December 7, 2007 by Artem

Definition of done is one of the central concepts of Scrum process. Every iteration the team is supposed to release an increment of software that is fully done. Ideal Scrum team every iteration delivers software right to the customer hands, manages to arrange the trainings, print documentation and so on. Most of the real world teams, however, aim at somewhat smaller goals. What exactly is expected to be delivered by the iteration end depends on the team's definition of done.

Evolution of Done

There are different checklists and recommended definitions of done. However, there is no best definition that can be used by all the teams in the world. It is especially difficult to choose a reasonably wide definition during the transition phase from the traditional plan-driven methods, because in such situations the final testing phase of delivering software might easily take longer than half of the sprint.
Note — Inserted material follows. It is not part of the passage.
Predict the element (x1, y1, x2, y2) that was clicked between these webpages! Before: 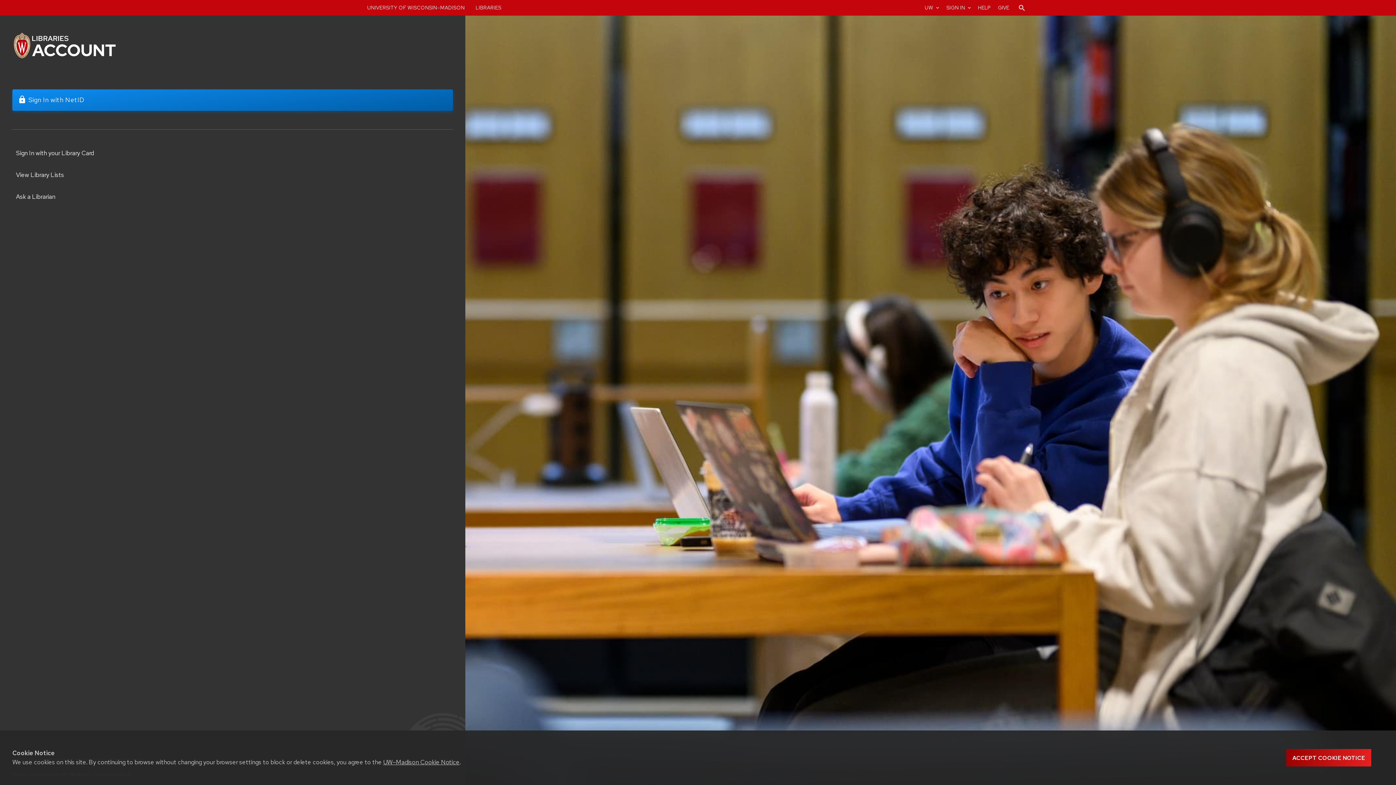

There is no universal recipe for choosing the good definition, but as a rule of thumb it might be useful to adopt the very minimal possible definition from the beginning and then iteratively widen it. The point is to standardize what the team is actually able to reach and improve in the controlled manner without "adopting" standards the team is not actually able to follow. The minimal definition might be as loose as "Product Owner has to explicitly accept the delivered backlog items". Then it can be widened with e.g. "some automated tests included", "critical code code reviewed", "all the changes are developed in the test-driven mode", etc.

Your Experience

How do you see the evolution of the definition of "done"? Where did you start and how much does your definition change over time?

Comments

Start with thinking about it regularly

December 7, 2007 by Carl (not verified), 43 weeks 2 days ago
Comment id: 1399

I haven't had the good fortune of working in an AGILE environment. Bringing about AGILE changes in a non-AGILE environment are slow. So it seems to me that one of the first steps is to simply get people start thinking about the definition of DONE regularly, in the same way we think about building TESTABLE software regularly, watching for refactoring opportunities regularly, etc. Doing these things regularly develops insight or you might say technical wisdom over time as you get more experience. Regarding DONE-ness, experience will help us become better at saying YES to certain things and NO to others in order to keep the sprint from becoming too large.